◆ ABOUT THIS TASK:
Beginning with the line containing "You are a computer-use agent." and ending with the line containing "You are a GUI", write out each line of the records below exactly; pictures and lines outside that range are left out.

◆ AVAILABLE DATA:
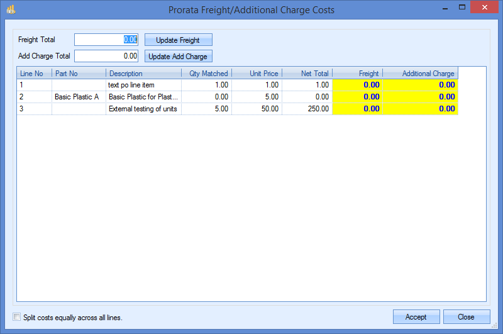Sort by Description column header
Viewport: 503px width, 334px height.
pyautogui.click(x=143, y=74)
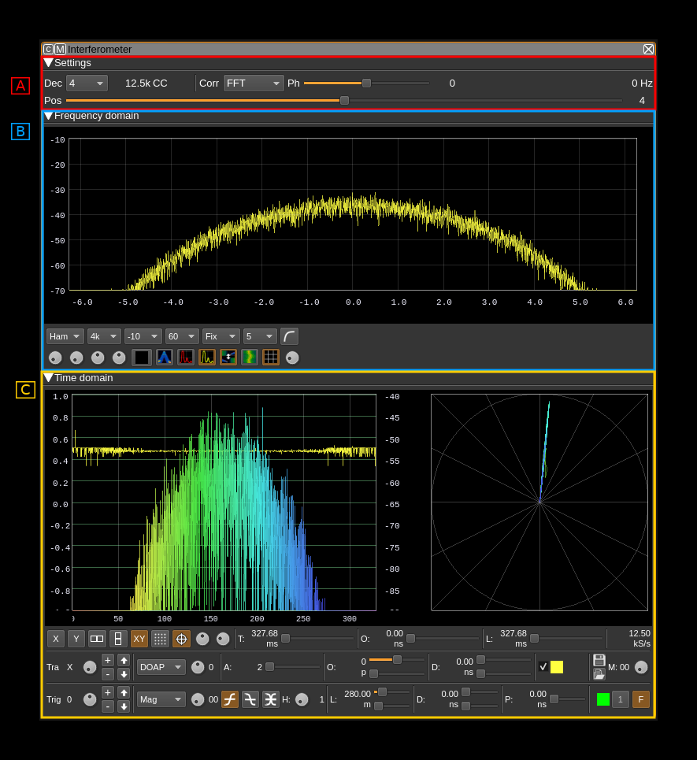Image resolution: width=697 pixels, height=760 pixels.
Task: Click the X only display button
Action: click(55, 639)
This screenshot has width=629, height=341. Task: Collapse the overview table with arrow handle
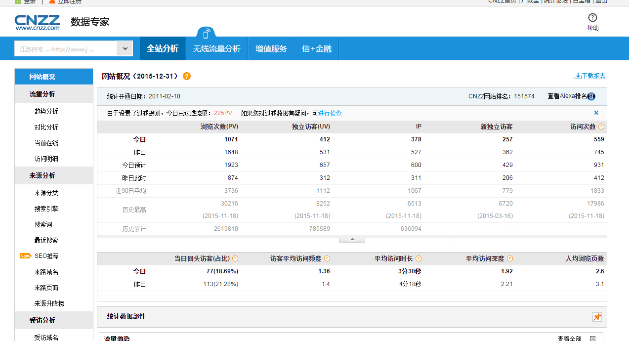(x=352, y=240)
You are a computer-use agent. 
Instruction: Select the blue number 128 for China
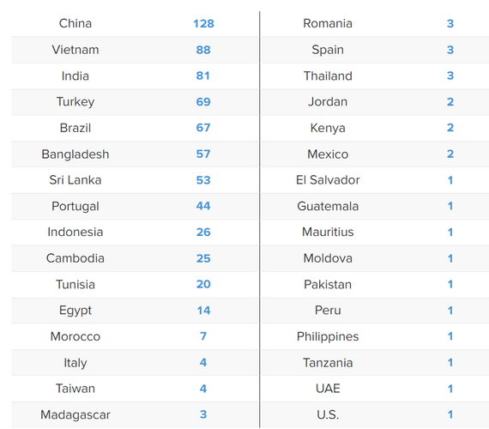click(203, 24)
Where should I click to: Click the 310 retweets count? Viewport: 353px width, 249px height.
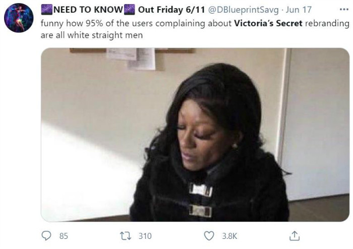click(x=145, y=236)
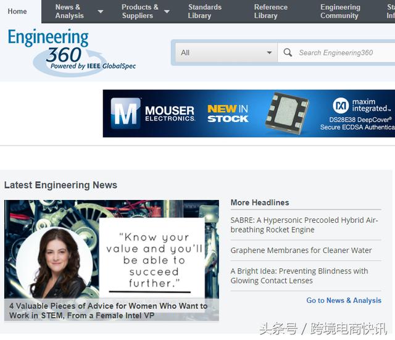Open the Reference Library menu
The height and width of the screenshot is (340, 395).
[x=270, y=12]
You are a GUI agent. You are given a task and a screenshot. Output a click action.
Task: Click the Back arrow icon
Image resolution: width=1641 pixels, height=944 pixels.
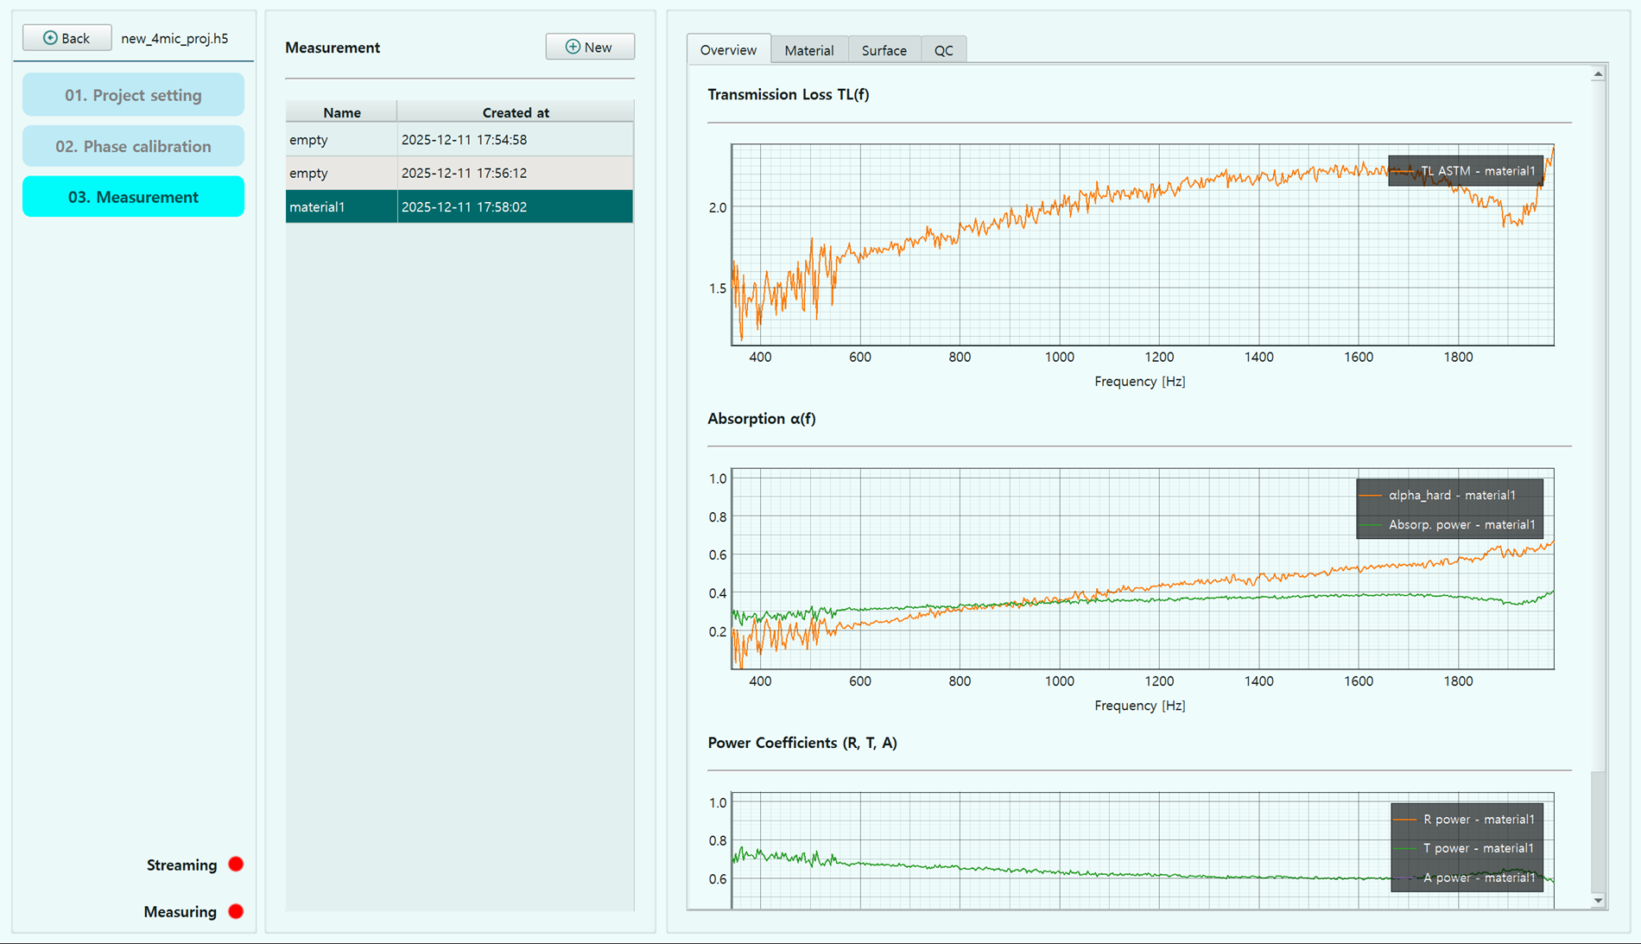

◆ RESPONSE BELOW:
You are a computer-use agent. 
Instruction: Select the blue number 128 for China
click(203, 24)
Where should I click to: Click the 310 retweets count? Viewport: 353px width, 249px height.
click(x=145, y=236)
Open the Reference Library menu
The height and width of the screenshot is (340, 395).
[x=270, y=12]
You are a GUI agent. You are given a task and a screenshot. Output a click action.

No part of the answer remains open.